◆ Task statement
Return, exactly as written, the lines of the material from its top through the line with "Select the green V(n001) trace label", keeping pictures out.

◆ Data in this exercise

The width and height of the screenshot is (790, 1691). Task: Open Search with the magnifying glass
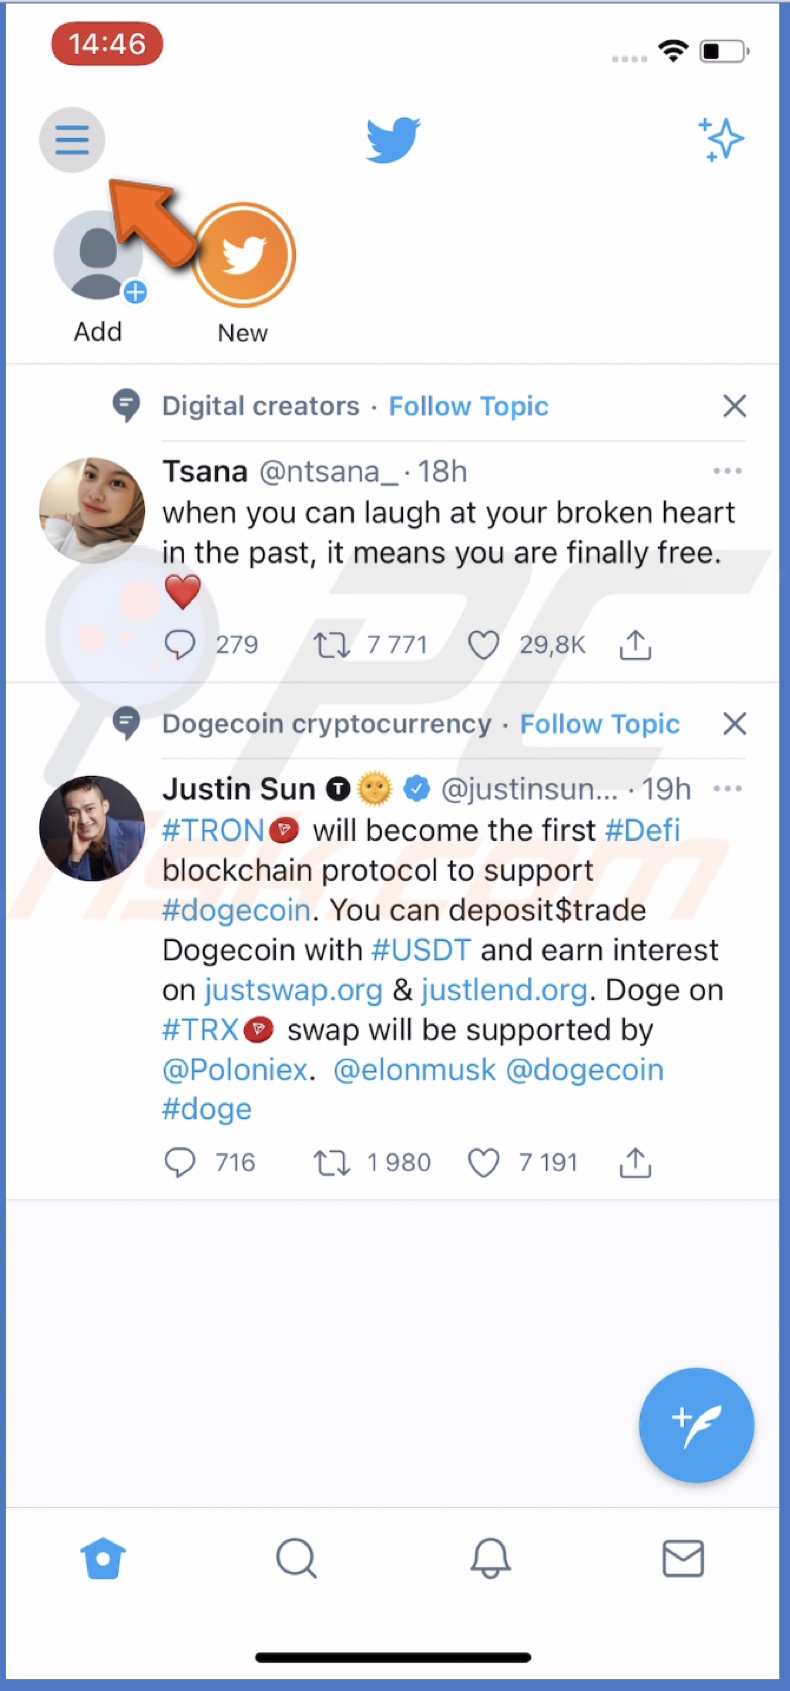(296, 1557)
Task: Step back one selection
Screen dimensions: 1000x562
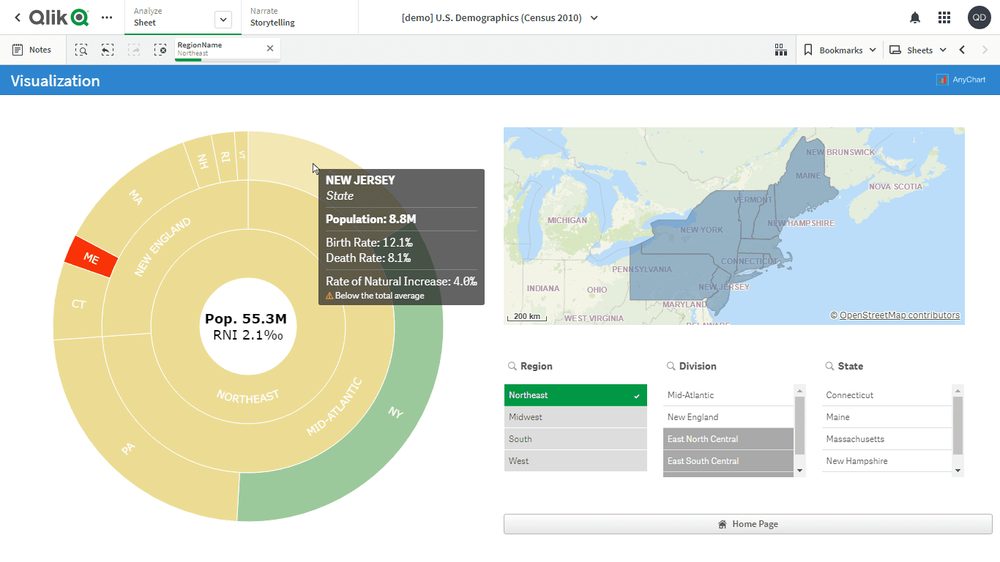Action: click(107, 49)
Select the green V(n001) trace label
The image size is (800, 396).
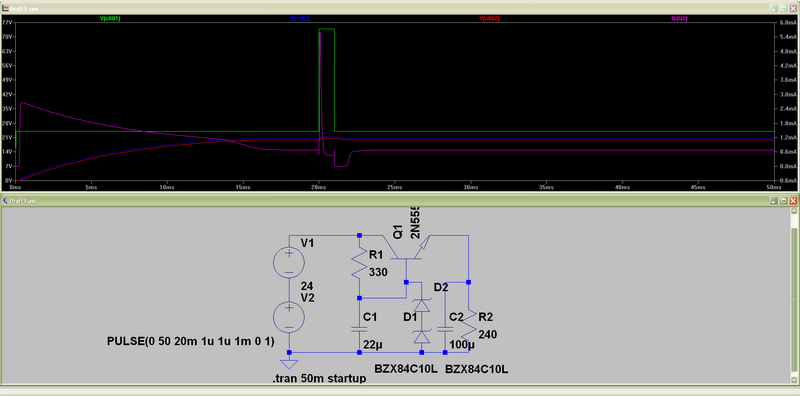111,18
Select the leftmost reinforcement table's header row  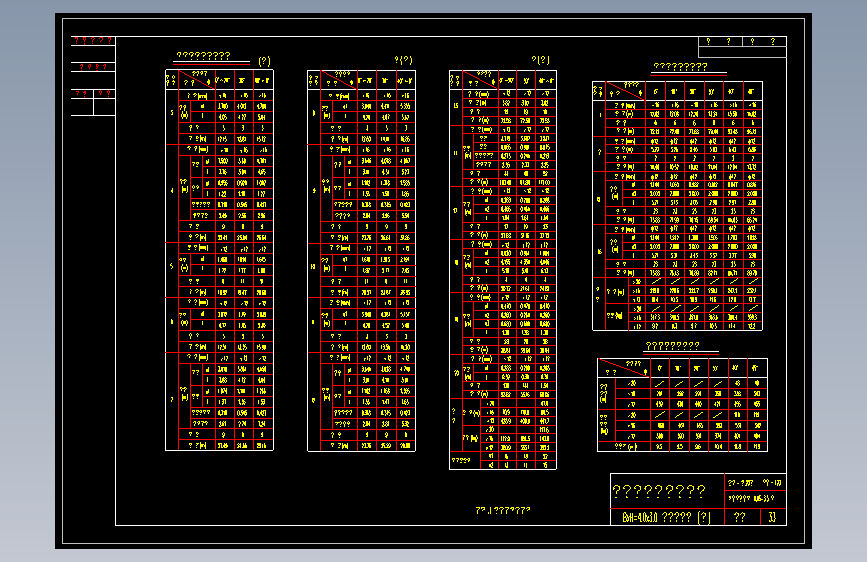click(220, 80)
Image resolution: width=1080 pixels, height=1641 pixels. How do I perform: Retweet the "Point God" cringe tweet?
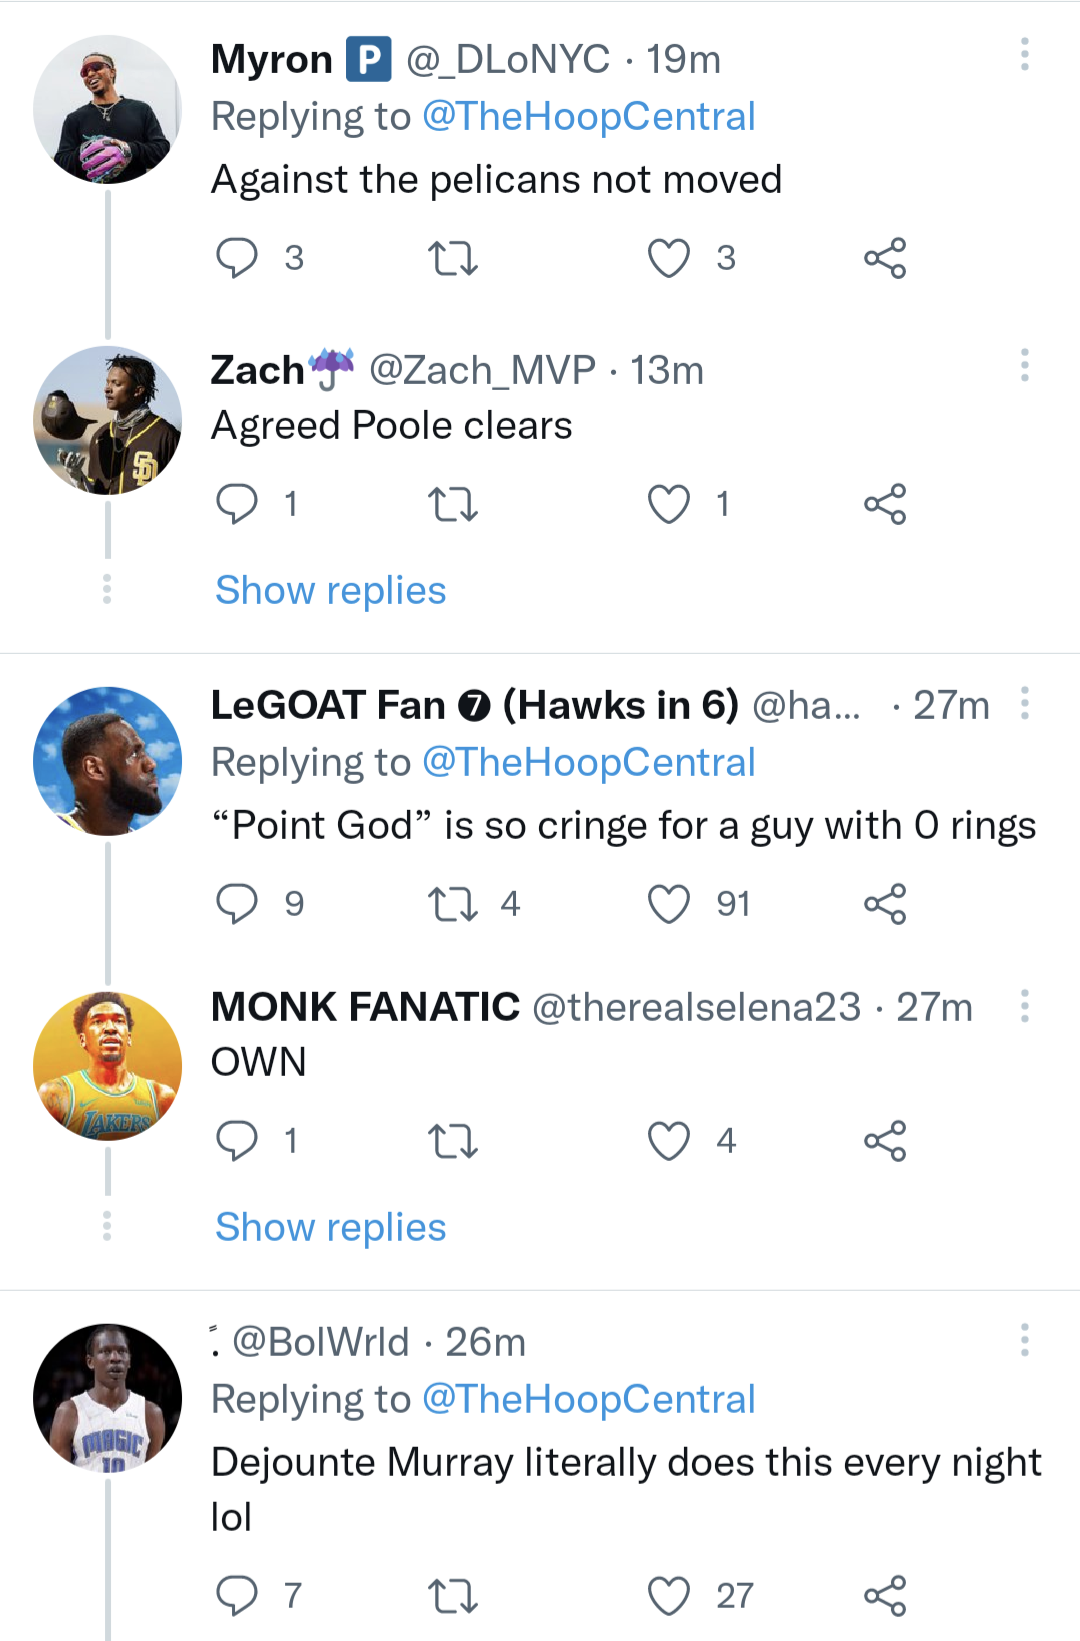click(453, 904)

◆ Finished task
The width and height of the screenshot is (790, 1691). Task: Open Search with the magnifying glass
(296, 1557)
Task: Step back one selection
Screen dimensions: 1000x562
Action: click(107, 49)
Select the green V(n001) trace label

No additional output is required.